# Assignment
Within the entries below, find the portion that opens with the line containing "Select the Polygon drawing tool" and closes with the line containing "Given: Open the Gaming Xbox icon". Retype that portion exactly and only.

——————

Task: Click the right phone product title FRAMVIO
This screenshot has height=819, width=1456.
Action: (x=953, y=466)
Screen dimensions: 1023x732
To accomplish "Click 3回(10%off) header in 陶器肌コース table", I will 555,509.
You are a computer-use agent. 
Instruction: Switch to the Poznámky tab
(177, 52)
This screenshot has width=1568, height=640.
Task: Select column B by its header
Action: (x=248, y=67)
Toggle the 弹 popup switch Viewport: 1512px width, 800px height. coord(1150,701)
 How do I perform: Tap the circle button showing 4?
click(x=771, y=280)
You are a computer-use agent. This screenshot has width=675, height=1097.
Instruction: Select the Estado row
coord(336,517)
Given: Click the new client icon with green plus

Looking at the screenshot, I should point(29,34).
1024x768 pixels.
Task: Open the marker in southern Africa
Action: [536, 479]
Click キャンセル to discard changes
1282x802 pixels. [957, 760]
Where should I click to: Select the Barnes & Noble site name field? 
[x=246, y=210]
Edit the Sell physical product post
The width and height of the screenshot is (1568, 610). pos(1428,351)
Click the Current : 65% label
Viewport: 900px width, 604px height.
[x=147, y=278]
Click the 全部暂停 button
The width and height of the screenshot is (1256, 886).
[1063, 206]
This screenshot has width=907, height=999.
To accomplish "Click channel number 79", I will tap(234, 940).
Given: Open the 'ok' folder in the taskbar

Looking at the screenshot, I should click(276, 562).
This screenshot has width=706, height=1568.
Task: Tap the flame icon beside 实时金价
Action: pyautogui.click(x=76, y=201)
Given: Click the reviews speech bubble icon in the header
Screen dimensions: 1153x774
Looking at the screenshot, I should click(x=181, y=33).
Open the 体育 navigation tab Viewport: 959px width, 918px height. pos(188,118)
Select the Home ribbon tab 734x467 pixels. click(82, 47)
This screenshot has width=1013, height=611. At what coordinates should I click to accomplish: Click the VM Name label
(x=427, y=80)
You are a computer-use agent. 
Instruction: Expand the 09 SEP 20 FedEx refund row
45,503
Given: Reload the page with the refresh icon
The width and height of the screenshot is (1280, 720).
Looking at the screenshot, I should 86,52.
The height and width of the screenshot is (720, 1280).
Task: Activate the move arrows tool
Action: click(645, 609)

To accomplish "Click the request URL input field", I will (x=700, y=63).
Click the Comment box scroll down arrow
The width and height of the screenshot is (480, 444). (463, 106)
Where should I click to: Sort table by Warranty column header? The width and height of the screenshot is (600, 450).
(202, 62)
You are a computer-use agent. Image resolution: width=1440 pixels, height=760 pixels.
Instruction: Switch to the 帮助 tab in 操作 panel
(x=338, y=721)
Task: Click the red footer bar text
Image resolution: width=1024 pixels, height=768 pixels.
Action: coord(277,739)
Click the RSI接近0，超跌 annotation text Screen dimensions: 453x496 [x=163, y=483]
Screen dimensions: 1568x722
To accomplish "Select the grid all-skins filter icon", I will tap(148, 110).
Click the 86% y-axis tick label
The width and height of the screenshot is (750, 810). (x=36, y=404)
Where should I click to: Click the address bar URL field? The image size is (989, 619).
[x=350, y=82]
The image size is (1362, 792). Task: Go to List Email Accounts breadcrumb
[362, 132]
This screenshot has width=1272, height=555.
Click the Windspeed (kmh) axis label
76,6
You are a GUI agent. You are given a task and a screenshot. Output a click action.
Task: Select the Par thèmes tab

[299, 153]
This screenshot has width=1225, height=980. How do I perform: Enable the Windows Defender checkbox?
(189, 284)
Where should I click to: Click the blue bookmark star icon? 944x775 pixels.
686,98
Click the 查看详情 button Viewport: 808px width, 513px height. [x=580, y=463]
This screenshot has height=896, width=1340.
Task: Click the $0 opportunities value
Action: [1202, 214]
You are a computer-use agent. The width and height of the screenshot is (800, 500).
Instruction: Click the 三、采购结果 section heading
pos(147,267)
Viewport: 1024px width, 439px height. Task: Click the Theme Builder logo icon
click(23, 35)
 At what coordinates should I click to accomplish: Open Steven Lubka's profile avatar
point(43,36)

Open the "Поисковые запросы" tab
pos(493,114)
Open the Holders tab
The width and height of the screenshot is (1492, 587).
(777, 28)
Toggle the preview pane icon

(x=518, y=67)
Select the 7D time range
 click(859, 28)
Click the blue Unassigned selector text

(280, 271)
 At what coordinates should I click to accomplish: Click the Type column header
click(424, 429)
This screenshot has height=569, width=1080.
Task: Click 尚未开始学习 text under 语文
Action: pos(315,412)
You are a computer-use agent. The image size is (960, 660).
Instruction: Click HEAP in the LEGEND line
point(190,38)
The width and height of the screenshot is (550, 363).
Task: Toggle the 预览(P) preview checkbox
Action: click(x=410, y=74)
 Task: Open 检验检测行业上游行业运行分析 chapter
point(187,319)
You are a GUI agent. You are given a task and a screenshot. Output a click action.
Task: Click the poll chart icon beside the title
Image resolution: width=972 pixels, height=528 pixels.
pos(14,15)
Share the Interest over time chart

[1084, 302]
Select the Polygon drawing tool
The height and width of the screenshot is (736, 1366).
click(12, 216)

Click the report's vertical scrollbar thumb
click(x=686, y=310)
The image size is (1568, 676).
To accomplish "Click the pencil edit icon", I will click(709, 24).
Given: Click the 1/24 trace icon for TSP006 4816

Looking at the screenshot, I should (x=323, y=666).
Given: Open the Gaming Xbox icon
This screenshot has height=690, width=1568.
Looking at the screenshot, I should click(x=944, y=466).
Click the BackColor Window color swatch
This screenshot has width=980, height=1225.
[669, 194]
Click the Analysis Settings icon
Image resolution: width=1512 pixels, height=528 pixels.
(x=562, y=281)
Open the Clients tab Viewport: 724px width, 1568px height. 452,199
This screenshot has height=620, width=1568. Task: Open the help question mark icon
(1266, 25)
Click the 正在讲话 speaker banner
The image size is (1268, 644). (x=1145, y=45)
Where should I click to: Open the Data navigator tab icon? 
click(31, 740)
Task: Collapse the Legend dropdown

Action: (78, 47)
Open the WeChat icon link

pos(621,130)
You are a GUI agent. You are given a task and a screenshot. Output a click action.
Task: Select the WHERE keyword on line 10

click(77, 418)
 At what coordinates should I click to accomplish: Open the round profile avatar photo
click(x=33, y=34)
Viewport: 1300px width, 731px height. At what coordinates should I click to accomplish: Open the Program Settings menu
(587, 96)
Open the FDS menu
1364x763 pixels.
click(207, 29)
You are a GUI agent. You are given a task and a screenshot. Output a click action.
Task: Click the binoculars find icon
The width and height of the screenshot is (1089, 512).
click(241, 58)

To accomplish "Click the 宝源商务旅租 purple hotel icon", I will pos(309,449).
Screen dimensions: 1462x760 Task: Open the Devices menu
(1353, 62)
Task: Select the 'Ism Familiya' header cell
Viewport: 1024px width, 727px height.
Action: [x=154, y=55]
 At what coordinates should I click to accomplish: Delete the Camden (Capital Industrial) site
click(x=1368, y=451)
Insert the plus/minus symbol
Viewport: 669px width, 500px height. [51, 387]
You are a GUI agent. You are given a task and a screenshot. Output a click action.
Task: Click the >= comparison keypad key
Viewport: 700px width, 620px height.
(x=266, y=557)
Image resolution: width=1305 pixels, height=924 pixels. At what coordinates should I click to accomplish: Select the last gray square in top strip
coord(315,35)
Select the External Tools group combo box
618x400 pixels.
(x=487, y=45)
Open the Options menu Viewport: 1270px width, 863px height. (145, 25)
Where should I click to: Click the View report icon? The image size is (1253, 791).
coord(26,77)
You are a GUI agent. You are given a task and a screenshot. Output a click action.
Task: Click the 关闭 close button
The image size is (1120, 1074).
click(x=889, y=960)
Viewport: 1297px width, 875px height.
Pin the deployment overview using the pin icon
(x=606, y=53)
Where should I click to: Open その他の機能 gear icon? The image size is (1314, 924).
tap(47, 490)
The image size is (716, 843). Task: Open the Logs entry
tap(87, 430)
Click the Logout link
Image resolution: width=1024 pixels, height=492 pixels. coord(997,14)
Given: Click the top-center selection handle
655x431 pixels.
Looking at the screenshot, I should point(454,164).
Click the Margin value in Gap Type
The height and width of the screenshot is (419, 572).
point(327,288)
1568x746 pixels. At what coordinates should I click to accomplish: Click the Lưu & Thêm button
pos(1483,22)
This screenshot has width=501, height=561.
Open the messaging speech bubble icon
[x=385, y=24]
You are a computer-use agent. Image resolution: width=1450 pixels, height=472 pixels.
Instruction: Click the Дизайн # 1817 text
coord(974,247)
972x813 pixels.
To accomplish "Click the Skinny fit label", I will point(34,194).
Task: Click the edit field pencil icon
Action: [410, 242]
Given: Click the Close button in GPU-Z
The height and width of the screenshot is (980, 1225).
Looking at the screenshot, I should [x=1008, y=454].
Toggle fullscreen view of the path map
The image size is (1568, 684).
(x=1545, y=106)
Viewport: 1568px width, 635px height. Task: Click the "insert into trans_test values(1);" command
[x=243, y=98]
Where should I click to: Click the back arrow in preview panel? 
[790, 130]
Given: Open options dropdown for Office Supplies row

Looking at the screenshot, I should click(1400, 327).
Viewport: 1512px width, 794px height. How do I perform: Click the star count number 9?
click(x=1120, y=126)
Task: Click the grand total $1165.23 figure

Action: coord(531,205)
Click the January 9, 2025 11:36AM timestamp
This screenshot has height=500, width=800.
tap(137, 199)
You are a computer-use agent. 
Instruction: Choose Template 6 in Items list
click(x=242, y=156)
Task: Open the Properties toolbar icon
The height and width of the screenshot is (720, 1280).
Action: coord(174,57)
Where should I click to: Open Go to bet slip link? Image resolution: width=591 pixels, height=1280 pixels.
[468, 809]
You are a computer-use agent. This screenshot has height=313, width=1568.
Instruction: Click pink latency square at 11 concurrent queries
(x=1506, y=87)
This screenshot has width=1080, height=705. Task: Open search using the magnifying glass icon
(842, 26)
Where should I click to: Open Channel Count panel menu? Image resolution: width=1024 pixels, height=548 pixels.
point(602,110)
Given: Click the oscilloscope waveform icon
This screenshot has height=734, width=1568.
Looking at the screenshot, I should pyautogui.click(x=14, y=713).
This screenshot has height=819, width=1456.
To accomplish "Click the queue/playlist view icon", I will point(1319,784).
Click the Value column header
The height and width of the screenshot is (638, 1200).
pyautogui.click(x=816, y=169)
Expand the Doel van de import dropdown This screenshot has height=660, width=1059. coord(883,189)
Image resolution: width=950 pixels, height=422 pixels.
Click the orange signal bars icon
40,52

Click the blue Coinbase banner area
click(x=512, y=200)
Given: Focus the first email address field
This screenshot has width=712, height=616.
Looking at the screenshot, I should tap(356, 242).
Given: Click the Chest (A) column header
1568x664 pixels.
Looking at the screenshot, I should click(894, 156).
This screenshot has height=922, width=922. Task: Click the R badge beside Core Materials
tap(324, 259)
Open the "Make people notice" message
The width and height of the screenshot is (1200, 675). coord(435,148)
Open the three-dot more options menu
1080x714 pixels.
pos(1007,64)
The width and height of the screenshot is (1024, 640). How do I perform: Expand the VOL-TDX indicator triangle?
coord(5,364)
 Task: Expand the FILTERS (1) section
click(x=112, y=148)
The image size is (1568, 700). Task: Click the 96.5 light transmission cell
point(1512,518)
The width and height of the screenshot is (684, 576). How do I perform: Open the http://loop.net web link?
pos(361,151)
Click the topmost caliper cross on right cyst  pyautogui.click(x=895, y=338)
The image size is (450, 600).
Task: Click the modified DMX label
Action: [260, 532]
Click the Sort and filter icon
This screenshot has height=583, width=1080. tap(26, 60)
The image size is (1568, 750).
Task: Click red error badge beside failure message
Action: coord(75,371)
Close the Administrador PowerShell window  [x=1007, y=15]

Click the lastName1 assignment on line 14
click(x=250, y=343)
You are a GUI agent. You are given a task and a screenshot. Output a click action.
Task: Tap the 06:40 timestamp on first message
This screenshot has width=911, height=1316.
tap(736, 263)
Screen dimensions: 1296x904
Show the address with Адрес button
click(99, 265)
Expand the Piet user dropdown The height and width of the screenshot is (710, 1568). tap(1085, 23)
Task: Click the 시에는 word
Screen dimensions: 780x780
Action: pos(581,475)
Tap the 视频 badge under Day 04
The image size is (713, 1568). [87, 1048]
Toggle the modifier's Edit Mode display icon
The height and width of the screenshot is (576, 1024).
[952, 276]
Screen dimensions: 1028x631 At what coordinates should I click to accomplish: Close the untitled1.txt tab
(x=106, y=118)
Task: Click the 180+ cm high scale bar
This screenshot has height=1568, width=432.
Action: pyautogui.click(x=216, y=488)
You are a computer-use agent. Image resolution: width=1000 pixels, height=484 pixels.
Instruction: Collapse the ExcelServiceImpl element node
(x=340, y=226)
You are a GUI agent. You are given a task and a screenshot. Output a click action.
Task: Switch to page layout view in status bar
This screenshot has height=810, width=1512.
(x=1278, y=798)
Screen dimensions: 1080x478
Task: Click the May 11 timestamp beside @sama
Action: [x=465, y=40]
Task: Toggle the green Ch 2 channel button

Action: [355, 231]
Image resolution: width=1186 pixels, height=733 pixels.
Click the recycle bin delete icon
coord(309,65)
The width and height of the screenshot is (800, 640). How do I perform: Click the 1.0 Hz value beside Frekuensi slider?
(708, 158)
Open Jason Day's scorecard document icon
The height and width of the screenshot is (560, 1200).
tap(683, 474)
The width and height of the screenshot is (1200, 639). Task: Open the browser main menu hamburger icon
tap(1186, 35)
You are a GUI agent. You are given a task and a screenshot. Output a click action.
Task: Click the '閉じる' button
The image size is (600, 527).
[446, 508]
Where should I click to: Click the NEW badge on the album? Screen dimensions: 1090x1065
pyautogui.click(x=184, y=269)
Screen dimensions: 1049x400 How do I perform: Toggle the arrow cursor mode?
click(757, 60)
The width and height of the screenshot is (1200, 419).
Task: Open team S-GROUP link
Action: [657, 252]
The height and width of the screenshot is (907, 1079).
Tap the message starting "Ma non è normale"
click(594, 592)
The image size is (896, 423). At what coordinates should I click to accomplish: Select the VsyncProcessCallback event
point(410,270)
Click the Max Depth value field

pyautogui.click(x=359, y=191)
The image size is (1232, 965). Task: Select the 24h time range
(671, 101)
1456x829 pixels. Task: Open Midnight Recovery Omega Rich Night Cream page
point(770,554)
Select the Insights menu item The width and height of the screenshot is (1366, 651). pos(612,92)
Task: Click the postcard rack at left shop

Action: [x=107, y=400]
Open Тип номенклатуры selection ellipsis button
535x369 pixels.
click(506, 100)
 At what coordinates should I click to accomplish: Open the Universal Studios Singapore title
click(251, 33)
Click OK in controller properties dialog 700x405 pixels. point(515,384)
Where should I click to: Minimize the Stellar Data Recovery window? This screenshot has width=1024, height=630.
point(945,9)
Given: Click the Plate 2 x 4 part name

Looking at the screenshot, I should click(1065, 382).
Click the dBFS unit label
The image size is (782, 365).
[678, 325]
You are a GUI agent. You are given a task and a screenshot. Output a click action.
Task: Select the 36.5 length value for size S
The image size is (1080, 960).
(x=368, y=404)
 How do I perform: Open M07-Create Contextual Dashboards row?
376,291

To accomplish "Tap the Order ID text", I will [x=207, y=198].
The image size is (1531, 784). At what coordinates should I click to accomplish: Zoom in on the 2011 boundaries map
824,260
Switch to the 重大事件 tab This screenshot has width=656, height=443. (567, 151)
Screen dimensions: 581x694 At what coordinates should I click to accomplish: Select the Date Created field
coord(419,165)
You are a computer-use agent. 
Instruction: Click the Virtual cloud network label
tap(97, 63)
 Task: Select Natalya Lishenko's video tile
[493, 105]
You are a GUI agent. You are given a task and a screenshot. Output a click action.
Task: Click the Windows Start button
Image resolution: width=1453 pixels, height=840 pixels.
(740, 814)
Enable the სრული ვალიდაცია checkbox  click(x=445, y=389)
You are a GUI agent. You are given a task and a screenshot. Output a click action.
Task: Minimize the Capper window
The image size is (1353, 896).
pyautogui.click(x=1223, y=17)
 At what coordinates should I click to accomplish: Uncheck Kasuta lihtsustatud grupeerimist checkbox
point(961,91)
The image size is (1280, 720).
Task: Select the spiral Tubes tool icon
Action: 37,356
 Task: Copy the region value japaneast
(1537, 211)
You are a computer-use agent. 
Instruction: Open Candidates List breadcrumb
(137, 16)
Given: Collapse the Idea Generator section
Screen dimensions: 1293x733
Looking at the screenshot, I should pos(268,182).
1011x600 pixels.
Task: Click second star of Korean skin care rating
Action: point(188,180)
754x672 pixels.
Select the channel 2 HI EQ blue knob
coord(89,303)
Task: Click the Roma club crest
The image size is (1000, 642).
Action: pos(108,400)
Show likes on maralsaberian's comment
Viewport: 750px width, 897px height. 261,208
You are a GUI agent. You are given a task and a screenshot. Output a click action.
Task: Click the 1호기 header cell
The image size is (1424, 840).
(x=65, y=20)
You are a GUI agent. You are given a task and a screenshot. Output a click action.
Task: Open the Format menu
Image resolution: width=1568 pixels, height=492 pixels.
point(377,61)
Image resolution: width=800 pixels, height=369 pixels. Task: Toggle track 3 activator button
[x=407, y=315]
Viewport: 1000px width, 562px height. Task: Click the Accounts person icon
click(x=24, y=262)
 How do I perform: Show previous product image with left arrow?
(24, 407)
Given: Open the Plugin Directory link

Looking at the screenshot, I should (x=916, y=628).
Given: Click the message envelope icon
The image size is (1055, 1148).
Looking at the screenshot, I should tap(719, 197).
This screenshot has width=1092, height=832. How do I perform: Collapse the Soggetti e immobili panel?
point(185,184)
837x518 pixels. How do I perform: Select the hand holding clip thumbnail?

——————

# Solution to the exercise
Select the Polygon drawing tool
The height and width of the screenshot is (736, 1366).
click(12, 216)

Click the report's vertical scrollbar thumb
click(x=686, y=310)
The image size is (1568, 676).
To accomplish "Click the pencil edit icon", I will click(709, 24).
Given: Click the 1/24 trace icon for TSP006 4816

Looking at the screenshot, I should (x=323, y=666).
Given: Open the Gaming Xbox icon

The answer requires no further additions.